During my childhood, I went with my mother and little brother to visit my widowed grandfather who lived alone in rural Sumter County, Alabama. Mama and two of her sisters divided up the weekends to check on him.
I always complained that there was nothing to do. Grandpa’s T.V. only picked up one very snowy channel, and it took real concentration to follow the Saturday morning cartoons as I lay across the homemade crocheted bedspread on my stomach, chin sitting on my fists. Sometimes he would walk in and drop a couple of sweet potatoes in the ashes of his bedroom fireplace, using the poker to cover them up with the hot coals. Later, I’d see him in the kitchen cutting open the charred skins and slathering butter onto the sweet orange flesh of his lunch.

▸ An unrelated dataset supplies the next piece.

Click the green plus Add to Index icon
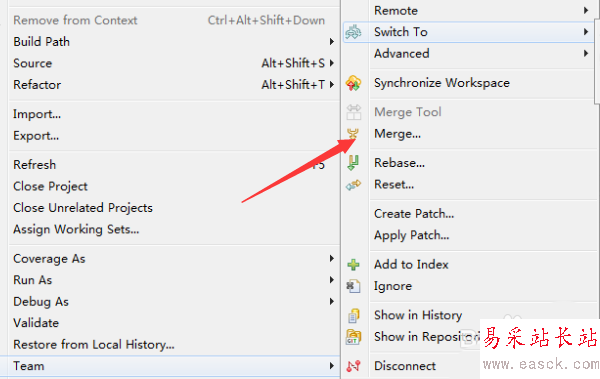The width and height of the screenshot is (600, 379). click(353, 265)
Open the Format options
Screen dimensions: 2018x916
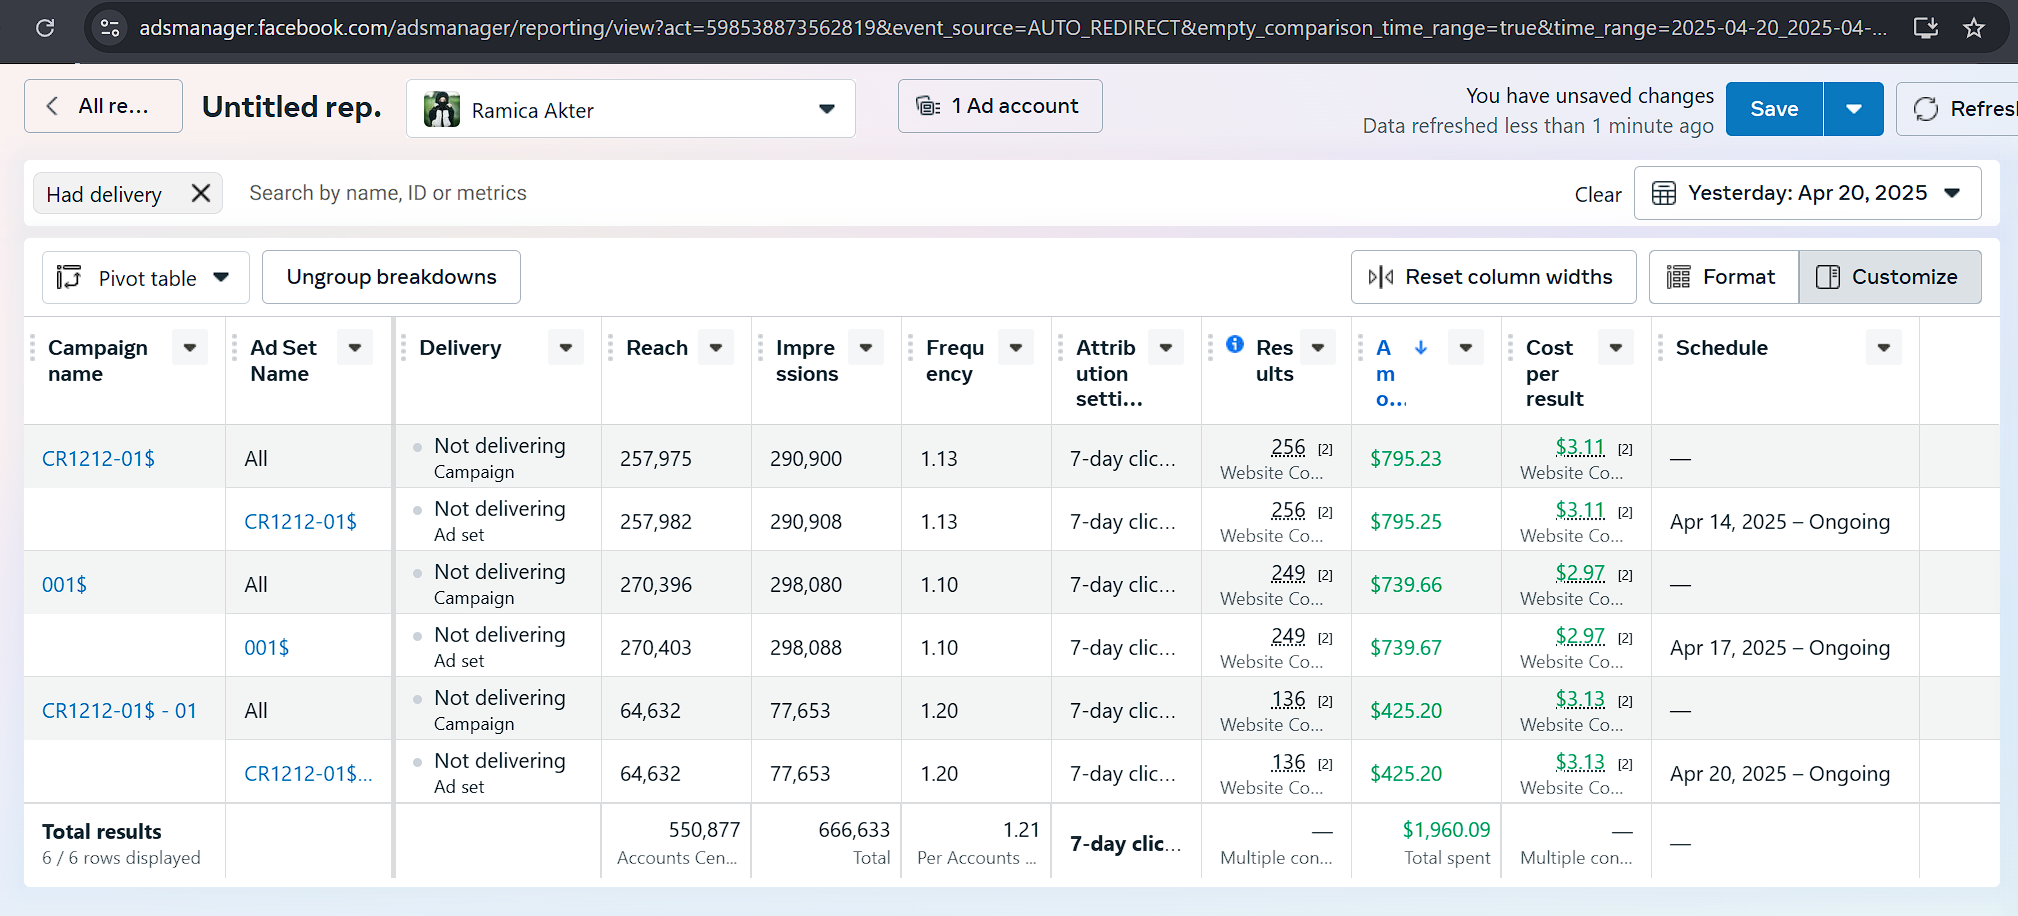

My brother and I often played on the long screened-in porch where there was a bench swing hanging from a timber under the high ceiling. I’d lift Mike up and then push the heavy swing as far back as I could before jumping on myself and lying down across his legs while I closed my eyes and let the swing rock me like a baby. Sometimes at night in bed, I could still feel the swinging sensation as I drifted off to sleep.
It was the country with all the outdoor delights and fascinations the flora and fauna could offer a curious little girl with a small brother tagging along. It was so quiet, and dark at night. My energetic youth bristled against the slowness of those weekends, but after Grandpa died in 1979, I began to miss those days.
The turning of the year has been busy and fast-paced for me, and probably for a lot of you. May you find some slowness filled with wonder, may the cosmos rock you gently to sleep as often as you need, and may you feast on roasted sweet potato dripping with butter whenever you can.